There is an artist I love named Edward Hopper. My favorites of his paintings are haunting, noir pieces that show something that just reaches out to me. I have always loved them. I love his colors, his use of light and dark, and how people in his paintings are often alone and isolated.

One of my biggest disappointments when traveling was visiting Chicago a few years ago and finding that his seminal painting, Nighthawks had been loaned out to a museum out of town and was not hanging in its home, the Art Institute of Chicago. I really wanted to see it. It’s one of my favorite works of art. I humbly submit that this photo is my tribute to Hopper. I loved the photo when I took it but when I got back to my laptop and opened it full screen, I realized how well it came together and how much it reminded me of his work.

Another thing I love about this photo is that it says something I truly believe about photography. It seems that everyone these days is a photographer and their number one camera is a phone. And even those who still shoot single lens reflex cameras like my Nikon, often shoot using nothing but the automatic settings on their cameras. When I go out to shoot early in the morning, when I am looking for that perfect light, when I look for this kind of photo, there is only one way to shoot—manual.

If I had put my camera in Program mode (Nikon D850s don’t even have an auto mode), then this photo would have been as bright as daylight. That’s what automatic modes strive for. Giving you light to make it look like it’s noon. Phones do that sometimes as well. When I teach photography at workshops, I try to convey this to students who struggle to understand light and using their cameras to capture what they are seeing, not what the camera thinks they want to see. This shot, taken in manual mode, was exactly what I was seeing and what I wanted to capture.

Don’t get me wrong, so much of this photo is not about my skill as a photographer but the total luck of everything coming together at one time. This is my photographic equivalent of a hole-in-one. You have to have some skill but you also have to have some luck. I will say that this is the shot I envisioned when we first decided to take this trip. In my mind I saw this shot of the lights reflecting off the pavement in the French Quarter. I just never new I would get lucky and find the focal point (the cab driver) to take this from a good photo to one I truly love.

There is so much more I want to say about this photo and why I love it but just let me sum up by saying that this photo is the reason I love taking pictures, the reason I get up out of bed at 5:00 am to roam the streets of the places we visit, the reason I will continue to take more…in hopes of getting another one like this.

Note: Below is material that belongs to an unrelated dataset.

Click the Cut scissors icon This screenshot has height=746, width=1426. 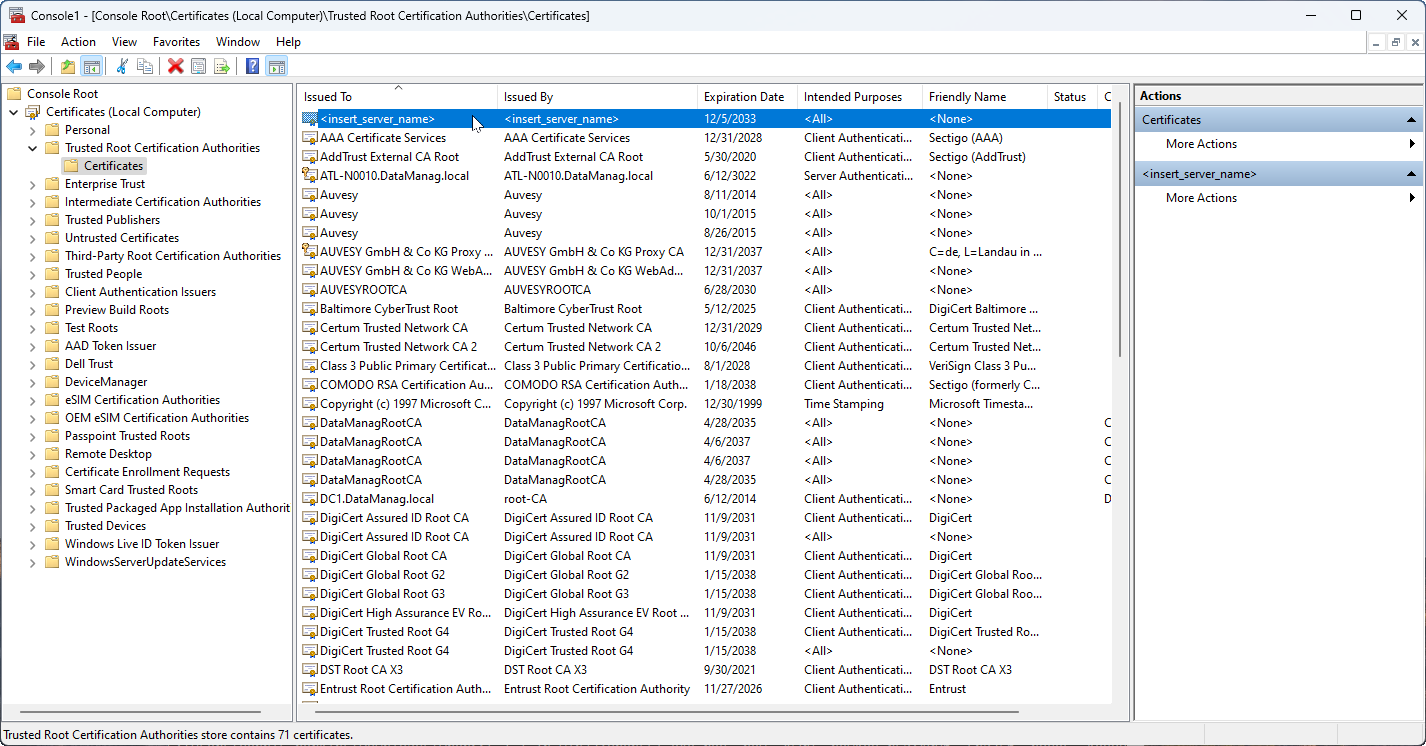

Maybe I am not very human – what I wanted to do was to paint sunlight on the side of a house. —Edward Hopper

7 thoughts on “One photo I love

  1. Bob

    I need all your other posters to know that although this is One great photo (you must view it as large as possible) my favourite remains the ship coming into Puerto Vallarta. I believe it still is in rotation as a header photo at the top of each blog posting here.

    1. The reason this is the best photograph I have ever taken is that the other photo that you reference (which is also one of my personal favorites) is not a real photograph. It is the amalgamation of about seven photos into one with a whole lot of Photoshop work. This photo is a photo I took directly out of the camera with no retouch at all. The other photo shows my expertise in Photoshop, this one my worth as a photographer.